A lot of uneducated people look at Mixed Martial Arts as a savage bloodsport between two lunatics. Now normally, I'd argue against this point. After all, anyone who says that violence never solved anything is probably a pussy and causing problems. However, in this week's column I wanted to give the uneducated people and the pussies a break. I wanted to try to see things from their point of view. So I've gone through 20 years of modern gentlemanly combat and found six moments of conduct most ungentlemanly. From post-fight riots to neverending chokes to sucker punches, these are the moments that prove your girlfriend right about this horrible, inhuman karate whatever.
Wes "The Project" Sims vs. Frank Mir
UFC 43: Meltdown
For the first two minutes of this fight, Frank Mir dominated Wes Sims. He was so all over him that it looked like Wes Sims was losing a fight to his own douchebag-faced sweater. Then, as smoothly as if he was posing for a Jiu-Jitsu instructional book, Mir sat on Sims's chest and pulled him into an armbar. Sims had to escape by muscling Mir's entire body into the air and dropping him on his head. Now dropping someone on the top of their head is kind of illegal, but that's not the unsportsmanlike part. The unsportsmanlike part comes when Wes grabs hold of the cage with both hands, which you can't do, and starts furiously stomping on Frank Mir's face. Which you flagrantly can't do even if it's always wordlessly begging for it. It was so illegal that Wes might as well have thrown blinding powder or pulled out a photo of Frank Mir's kidnapped daughter and said, "She's strapped to a bomb that's set to go off when anyone named Wes Sims loses a fight!"
When the referee disqualified him for face stomping, he seemed more annoyed than angry. Almost as if he was explaining to a diabetic child for the fifth time that he's not allowed to drink jam. Wes Sims responded by making a face stupid people make when their mothers drink during pregnancy and walking away with his hands raised. It's possible he simply didn't know what he'd done, like when he snaps the head off one of his rabbits. To this day I don't think he realizes he lost the fight. Hell, I wouldn't be surprised if that entire fight he thought he was playing laser tag.
Mike Kyle vs. Brian Olsen
WEC 20: Cinco de Mayhem
This started out as a pretty good back-and-forth match until a punch from Brian Olsen knocked all the goodness out of Mike Kyle's heart. Brian Olsen wasn't aiming for his conscience, but he hit it and knocked it out. Newly awakened Dark Kyle responded by ramming a knee in the general direction of Olsen's crotch and then hip throwing him onto the mat. The night demanded that Mike Kyle make the kill, but after several dominant positions with no effective offense, it was clear he wasn't going to be able to do much of anything.

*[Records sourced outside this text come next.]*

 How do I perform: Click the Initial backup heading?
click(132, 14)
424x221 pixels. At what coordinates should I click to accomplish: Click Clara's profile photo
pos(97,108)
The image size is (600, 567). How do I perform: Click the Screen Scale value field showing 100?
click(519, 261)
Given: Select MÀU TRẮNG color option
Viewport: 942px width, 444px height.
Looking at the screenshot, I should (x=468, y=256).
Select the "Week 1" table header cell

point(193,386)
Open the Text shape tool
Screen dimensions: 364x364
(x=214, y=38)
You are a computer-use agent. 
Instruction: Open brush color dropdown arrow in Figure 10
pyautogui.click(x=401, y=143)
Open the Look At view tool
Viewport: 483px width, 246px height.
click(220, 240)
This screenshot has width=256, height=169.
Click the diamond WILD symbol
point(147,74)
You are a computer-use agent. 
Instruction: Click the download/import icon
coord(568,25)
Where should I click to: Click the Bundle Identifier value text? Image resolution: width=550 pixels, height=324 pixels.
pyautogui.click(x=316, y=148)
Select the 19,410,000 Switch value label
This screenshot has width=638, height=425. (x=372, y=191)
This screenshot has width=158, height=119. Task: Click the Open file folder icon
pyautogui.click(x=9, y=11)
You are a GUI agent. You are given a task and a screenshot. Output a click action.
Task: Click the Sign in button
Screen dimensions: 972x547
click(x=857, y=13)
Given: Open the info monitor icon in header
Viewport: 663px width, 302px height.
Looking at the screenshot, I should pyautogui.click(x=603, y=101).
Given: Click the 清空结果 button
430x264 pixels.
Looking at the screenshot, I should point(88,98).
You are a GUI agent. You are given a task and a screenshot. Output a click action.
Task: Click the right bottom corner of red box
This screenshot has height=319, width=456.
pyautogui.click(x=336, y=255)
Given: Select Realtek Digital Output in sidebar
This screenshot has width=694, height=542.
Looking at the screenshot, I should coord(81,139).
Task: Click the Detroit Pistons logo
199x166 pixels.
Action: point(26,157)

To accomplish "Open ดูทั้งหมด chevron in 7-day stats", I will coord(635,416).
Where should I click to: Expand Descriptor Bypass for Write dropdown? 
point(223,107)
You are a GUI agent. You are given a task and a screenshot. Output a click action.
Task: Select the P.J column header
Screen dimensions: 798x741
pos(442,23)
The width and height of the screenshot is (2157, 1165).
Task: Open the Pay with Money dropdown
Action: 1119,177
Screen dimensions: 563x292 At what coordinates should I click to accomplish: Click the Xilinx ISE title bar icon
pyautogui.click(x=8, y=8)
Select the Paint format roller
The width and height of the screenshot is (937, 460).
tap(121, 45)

It was a stalemate, like a Democratic Congress trying to get to third base with a Mormon horse--nobody is going to be doing anything to anyone until someone decides to throw ethics out the window. So Mike Kyle did. He jumped to his feet and kicked Brian Olsen in his neck while he was down. It actually blurred the line between disqualification and felony assault, which should have been impossible in the middle of something called a "fight."
The referee dove in to stop the fight, but Mike Kyle didn't care. He's of the school of thought where if you get caught stabbing a hooker, you might as well steal her wallet and tell the police that her meth is yours. So as the referee pulled him off, the already disqualified Mike Kyle kept punching and punching Olsen's unconscious head. I suppose when you're clearly going to end up in prison some day, it's never too early to send a message to the other inmates.